> _REQUIRED ACTION_
Taking the line with "Image resolution: width=1200" as the first and the last line of the listing as the final one, please copy exactly those lines and no others, without pictures.

> _PROVIDED RECORDS_
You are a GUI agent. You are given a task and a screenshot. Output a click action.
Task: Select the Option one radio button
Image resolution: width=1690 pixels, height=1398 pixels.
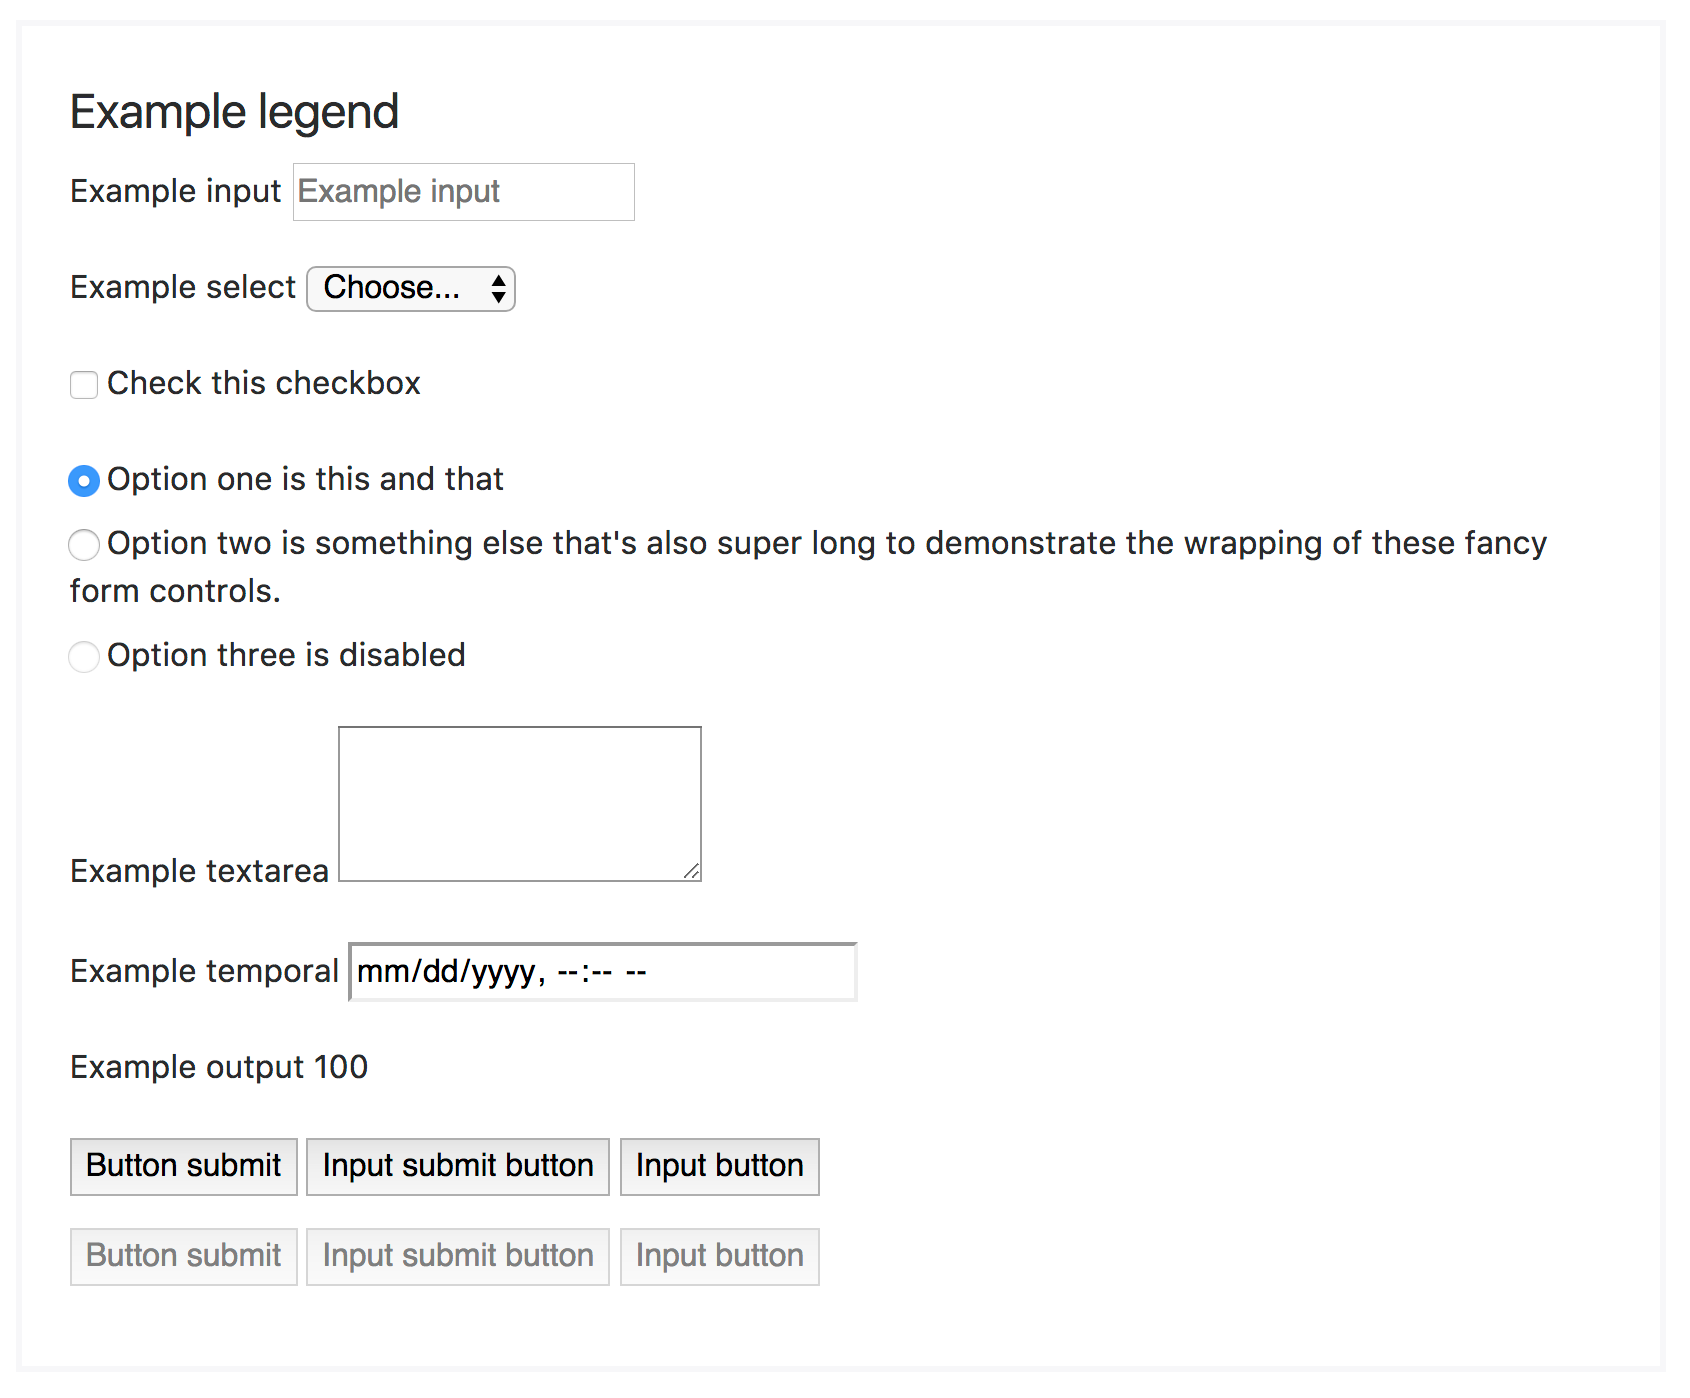[84, 481]
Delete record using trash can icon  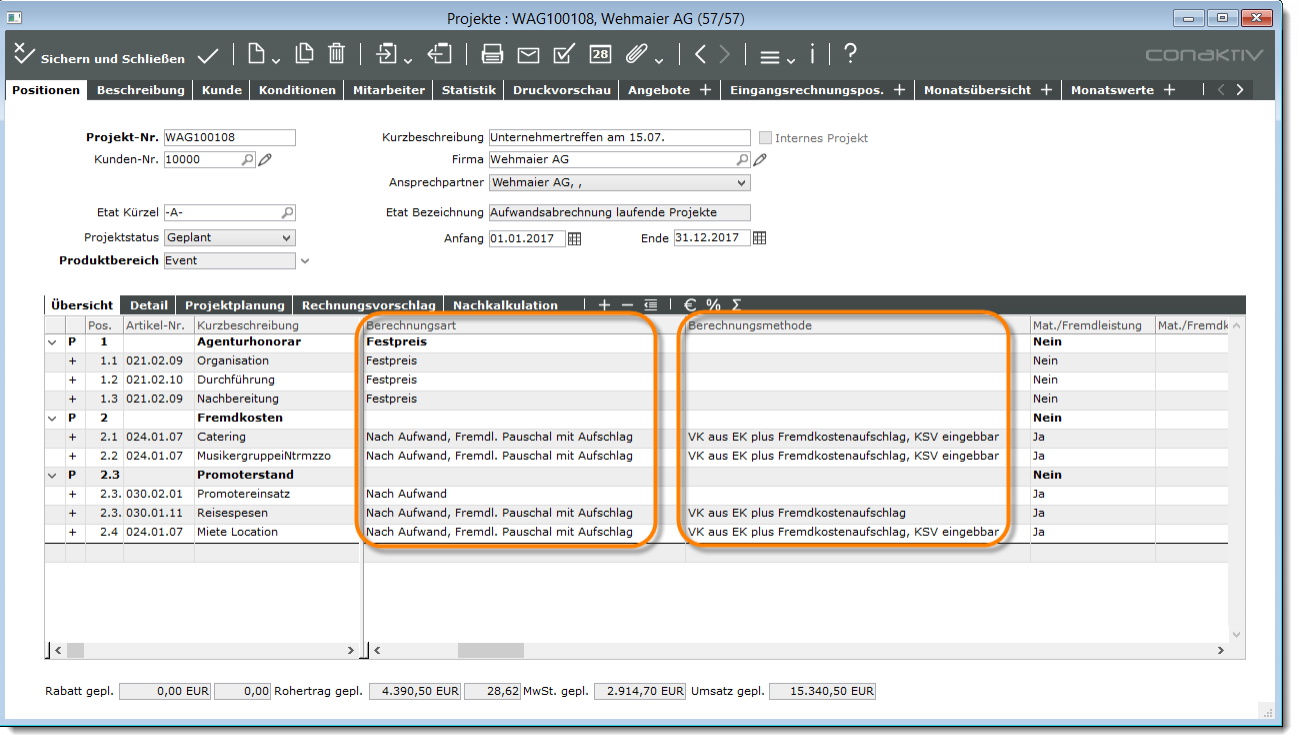point(337,54)
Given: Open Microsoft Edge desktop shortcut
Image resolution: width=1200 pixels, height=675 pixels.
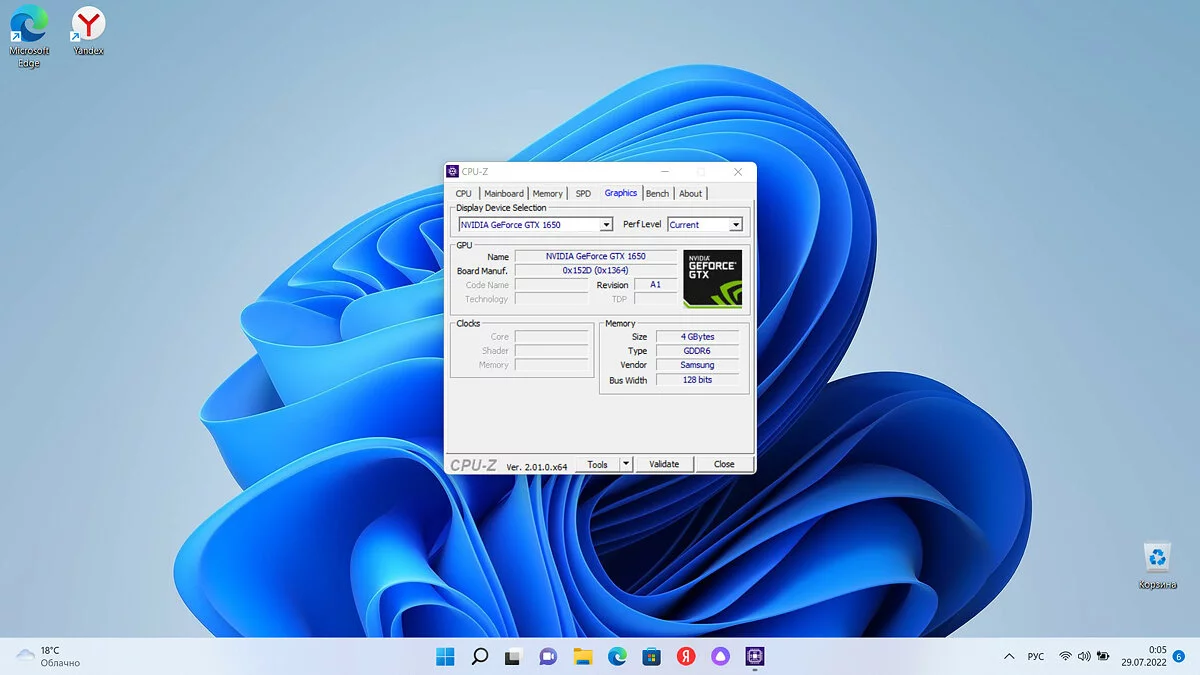Looking at the screenshot, I should coord(29,27).
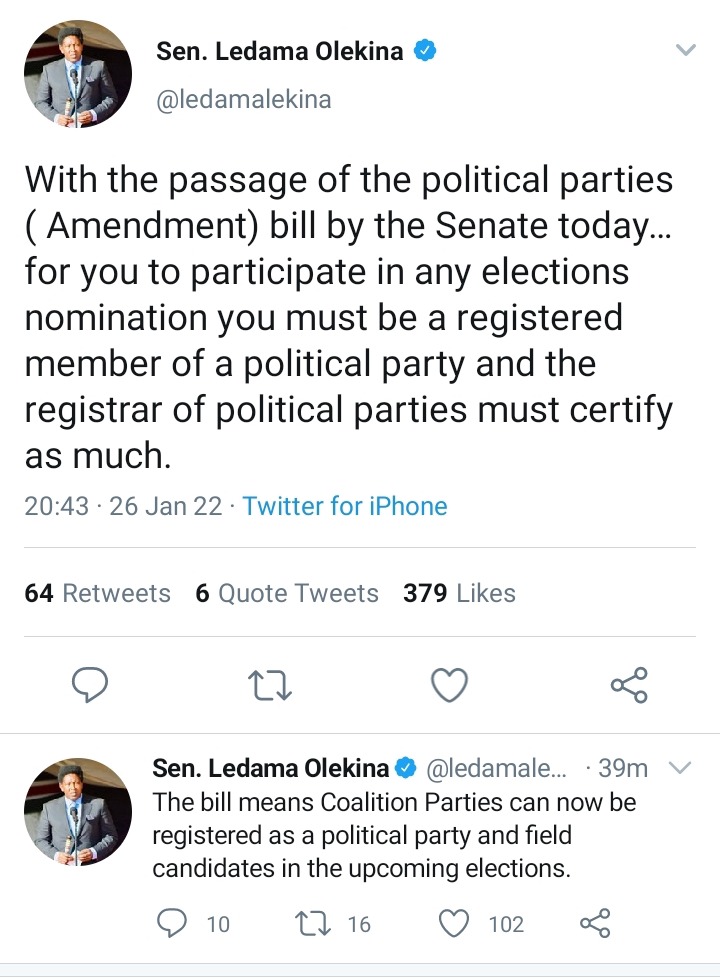Viewport: 720px width, 978px height.
Task: Share the main tweet
Action: (629, 685)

> _TASK RESPONSE_
Image resolution: width=1200 pixels, height=675 pixels.
Looking at the screenshot, I should coord(29,27).
Viewport: 720px width, 978px height.
Task: Share the main tweet
Action: (629, 685)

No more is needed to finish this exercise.